The best a woman can hope for is to dissolve Mother Teresa-like into devotion for anything but herself.  Where is the reserve of exemplary, older women in possession of contemplative fulfillment balanced with an open pursuit of physical satisfaction? No Socrates-like lady has been gazed upon to reveal a vision of the gods.


However equally naked we may have been born the images of gender in which we are made carry us to our graves obscuring however slightly the neat circularity of shit into, shit out of.  I  wonder if this is a mark of strength or weakness.  Or for solace do we avoid the issue so that virility and vitality can remain free from shittiness?  

To ask the question another way: knowledge brought shame to Adam and Eve and caused them  to cover their nakedness, so is it beyond knowledge to see shamelessly your mother naked, fearful, incontinent, paranoid about going the bathroom?  

Avoiding the muck obviates a deeper question of pleasure.  Oddly amidst the extreme feelings operative at the end of life—pain, solace, grief, forgiveness—no space is given to pleasure.  

So close to the sexual liveliness we create through near constant efforts of appearance, thought, conversation, anticipation and reflection—so close to that for which we live, it cannot trespass the innocence of birth or the absence of death.  

Endless magazine covers’ youthful promises of lust fulfillment to the contrary, pleasure may be farther from these day-to-day yearnings and closer to the poles of our existence than would ever make us comfortable.

The basic power of touch can reassure a sense of being in even the most desolate emotional  landscape.  Literature is rife with examples of words spoken or heard as dramatic counterpoint to life in extremis, so large a bounty because no utterance has yet been found to express the soft touch of a hand, the encircling arms of a hug or the warm, gentle feel of parting lips left from a kiss on the forehead.  

Even language depends more on the warmth of breath, care gestured upon the face and the mere noise of love rather than any reality signified by words.

In the rare pockets of lucidity that interspersed my mother’s speedy departure from 
consciousness she would hold out her stuffed cat and invite me to pat it, complimenting his softness.  He was more alive that anything else in her world.

How does sex hold pleasure hostage?  Power, passion and control define the prowess we imagine as necessary to culminate the deepest urges and greatest reaches of satisfaction.  Even fantasies of conquest require an animated innocence itself a gesture of coercion and dominance.

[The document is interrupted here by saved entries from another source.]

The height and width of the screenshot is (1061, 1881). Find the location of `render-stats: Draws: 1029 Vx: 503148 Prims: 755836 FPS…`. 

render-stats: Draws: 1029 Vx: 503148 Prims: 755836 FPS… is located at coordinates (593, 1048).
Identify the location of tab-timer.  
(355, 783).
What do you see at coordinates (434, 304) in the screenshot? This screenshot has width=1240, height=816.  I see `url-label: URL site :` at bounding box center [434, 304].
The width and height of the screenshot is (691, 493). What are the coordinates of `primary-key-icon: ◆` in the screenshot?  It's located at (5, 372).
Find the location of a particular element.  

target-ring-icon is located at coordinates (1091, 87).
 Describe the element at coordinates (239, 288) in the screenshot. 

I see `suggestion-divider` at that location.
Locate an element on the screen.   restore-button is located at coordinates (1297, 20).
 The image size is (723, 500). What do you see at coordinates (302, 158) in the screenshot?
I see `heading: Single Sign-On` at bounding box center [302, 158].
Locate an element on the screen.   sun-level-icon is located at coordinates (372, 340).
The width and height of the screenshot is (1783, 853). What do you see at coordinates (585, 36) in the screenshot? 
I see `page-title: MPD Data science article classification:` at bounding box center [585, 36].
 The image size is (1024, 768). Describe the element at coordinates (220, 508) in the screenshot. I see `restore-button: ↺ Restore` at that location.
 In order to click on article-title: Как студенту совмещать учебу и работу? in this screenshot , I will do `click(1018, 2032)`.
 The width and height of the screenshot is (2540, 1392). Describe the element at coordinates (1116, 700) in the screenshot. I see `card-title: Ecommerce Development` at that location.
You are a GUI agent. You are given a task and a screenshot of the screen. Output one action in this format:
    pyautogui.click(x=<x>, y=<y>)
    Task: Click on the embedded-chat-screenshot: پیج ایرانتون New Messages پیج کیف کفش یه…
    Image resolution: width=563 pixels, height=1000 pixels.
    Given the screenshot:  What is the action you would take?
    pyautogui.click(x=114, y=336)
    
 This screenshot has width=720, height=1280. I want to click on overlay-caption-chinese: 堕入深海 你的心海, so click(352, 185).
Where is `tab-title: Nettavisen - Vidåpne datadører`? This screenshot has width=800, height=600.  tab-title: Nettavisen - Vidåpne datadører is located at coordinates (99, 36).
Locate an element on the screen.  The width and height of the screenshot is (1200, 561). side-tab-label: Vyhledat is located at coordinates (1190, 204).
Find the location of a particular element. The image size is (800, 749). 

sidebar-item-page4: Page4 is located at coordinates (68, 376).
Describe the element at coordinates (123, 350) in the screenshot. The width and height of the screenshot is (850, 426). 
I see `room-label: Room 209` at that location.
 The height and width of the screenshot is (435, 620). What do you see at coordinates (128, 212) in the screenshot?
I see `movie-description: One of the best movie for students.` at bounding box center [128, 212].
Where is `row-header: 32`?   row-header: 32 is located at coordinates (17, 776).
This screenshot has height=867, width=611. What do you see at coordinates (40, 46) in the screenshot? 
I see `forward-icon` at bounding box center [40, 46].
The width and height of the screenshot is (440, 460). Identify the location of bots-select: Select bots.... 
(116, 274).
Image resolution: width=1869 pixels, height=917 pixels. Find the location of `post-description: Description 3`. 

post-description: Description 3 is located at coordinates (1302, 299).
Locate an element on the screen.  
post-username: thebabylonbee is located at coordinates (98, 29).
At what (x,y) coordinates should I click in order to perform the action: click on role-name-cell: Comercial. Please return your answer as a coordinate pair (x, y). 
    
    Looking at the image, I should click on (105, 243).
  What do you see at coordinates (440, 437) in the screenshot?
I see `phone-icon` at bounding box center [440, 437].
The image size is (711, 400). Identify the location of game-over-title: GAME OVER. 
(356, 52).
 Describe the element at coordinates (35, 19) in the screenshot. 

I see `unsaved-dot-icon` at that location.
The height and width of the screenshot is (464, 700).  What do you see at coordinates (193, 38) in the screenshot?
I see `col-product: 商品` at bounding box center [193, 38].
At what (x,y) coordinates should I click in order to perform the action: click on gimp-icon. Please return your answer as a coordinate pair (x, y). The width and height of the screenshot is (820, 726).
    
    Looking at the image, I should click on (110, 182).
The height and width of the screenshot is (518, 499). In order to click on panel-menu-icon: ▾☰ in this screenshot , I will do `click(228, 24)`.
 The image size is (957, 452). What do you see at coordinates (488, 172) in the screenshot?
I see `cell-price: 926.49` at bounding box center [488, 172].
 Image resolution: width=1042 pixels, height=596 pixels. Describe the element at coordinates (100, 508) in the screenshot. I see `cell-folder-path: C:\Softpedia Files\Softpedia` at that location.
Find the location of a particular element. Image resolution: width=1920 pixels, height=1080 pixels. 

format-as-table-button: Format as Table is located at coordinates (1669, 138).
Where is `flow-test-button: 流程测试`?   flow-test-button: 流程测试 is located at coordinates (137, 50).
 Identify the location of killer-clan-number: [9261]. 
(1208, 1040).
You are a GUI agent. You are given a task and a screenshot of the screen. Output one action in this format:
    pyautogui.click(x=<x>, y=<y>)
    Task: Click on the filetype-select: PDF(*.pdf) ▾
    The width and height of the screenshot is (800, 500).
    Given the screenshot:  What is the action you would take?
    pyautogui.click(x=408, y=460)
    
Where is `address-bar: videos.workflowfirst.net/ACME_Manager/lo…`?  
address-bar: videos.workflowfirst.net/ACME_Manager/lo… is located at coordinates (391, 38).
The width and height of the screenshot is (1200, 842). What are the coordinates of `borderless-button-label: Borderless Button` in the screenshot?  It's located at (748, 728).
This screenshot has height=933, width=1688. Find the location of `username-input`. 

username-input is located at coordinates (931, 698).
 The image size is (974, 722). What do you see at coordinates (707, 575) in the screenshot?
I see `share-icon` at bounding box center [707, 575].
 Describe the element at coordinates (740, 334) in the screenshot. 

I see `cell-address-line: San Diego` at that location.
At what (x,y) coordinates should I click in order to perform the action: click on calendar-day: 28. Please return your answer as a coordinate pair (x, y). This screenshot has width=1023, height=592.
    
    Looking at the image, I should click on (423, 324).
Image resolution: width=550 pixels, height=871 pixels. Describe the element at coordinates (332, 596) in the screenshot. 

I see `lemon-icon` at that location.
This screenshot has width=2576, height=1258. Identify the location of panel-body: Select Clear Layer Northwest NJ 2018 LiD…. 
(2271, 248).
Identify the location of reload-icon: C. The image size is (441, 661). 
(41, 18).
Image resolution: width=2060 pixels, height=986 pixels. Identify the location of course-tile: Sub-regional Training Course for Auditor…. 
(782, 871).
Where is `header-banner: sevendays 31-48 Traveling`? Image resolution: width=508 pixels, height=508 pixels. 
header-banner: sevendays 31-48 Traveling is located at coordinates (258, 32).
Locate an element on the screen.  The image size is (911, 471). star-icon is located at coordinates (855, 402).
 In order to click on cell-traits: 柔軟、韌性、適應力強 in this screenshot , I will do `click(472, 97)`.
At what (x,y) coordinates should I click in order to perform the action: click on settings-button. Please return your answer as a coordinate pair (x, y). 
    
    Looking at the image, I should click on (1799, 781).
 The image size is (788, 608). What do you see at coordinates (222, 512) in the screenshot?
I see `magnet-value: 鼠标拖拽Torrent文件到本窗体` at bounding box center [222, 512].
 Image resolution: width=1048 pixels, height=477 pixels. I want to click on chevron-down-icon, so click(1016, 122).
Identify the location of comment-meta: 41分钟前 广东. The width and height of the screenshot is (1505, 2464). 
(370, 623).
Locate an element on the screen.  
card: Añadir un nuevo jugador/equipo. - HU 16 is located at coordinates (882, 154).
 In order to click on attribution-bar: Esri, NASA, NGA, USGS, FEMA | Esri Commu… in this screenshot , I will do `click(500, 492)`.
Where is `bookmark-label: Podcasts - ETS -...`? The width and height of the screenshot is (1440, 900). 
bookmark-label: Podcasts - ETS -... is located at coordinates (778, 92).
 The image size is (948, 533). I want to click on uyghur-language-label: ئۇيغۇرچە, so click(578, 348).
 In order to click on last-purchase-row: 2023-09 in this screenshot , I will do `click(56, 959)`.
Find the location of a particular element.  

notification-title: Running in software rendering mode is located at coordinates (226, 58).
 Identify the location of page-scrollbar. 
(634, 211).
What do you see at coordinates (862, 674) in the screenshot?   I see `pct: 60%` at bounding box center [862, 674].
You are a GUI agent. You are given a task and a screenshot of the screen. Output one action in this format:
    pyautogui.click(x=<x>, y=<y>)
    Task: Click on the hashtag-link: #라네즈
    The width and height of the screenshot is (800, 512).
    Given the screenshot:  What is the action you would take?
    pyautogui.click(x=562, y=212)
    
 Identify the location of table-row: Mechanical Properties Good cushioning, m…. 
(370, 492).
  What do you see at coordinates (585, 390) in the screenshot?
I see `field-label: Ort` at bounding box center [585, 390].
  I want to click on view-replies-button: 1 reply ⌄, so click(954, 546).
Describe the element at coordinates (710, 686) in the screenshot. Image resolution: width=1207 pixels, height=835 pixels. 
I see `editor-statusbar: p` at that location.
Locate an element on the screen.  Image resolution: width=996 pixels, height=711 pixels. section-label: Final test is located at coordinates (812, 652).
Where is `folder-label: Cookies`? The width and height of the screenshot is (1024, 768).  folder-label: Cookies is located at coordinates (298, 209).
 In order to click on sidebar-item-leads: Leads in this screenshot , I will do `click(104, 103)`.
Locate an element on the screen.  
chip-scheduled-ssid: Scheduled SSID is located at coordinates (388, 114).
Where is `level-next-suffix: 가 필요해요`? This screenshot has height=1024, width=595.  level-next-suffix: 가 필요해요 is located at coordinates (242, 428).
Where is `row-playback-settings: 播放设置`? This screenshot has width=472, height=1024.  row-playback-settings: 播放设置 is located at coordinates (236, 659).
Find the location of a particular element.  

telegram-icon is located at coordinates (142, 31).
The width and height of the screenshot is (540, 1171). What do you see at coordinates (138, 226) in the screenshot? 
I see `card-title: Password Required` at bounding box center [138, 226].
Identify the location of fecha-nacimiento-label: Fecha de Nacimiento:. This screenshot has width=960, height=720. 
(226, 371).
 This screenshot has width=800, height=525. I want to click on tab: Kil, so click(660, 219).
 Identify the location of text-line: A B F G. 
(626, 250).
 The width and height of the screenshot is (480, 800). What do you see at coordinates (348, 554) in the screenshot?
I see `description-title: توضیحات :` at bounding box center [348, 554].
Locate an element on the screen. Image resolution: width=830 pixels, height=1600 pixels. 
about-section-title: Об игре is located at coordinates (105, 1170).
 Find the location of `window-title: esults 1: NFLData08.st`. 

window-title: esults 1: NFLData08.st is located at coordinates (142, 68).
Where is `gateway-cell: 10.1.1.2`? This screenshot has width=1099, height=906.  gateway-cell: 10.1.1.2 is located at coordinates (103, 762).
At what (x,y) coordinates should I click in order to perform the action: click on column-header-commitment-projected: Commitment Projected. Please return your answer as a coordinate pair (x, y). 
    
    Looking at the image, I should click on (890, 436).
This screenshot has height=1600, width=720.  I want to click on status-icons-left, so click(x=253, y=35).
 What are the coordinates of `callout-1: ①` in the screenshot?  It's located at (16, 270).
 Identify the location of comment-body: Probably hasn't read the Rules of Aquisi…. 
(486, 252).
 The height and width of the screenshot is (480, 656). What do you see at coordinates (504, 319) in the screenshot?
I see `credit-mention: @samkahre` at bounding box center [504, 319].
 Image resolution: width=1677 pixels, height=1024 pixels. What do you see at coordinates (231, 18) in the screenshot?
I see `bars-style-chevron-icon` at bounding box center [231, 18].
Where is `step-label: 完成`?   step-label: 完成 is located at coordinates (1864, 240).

Worse, birth and death capitulate to this quarantine of pleasure by claiming pain for their emotional quota.  Yet from sublimity and sadism alike we known that the two are not mutually exclusive and in fact cannot be taken apart.  

At the beginning of life the rush towards responsibility, maturity, and independence acts similarly to disavow the mingled experience of injury and enjoyment.  When do we learn that laughter and tears should be considered opposites?

I spent the last portion of my mother’s life as her legal guardian, an oddly placed twenty-something male, eyes opened widely to the unpleasant process of dying as a woman alone, destroyed by dementia, at once the object of prejudice and protection.  I hope my experience speaks across generations and genders that too often remain hidden from each other.  

Matters as mundane as life and death deserve as much attention as those more visible or extreme forms of gender discrimination and sexual difference that occupy most cultural commentary.  

Behind glamour feminism must ensure a fullness of being from beginning to end.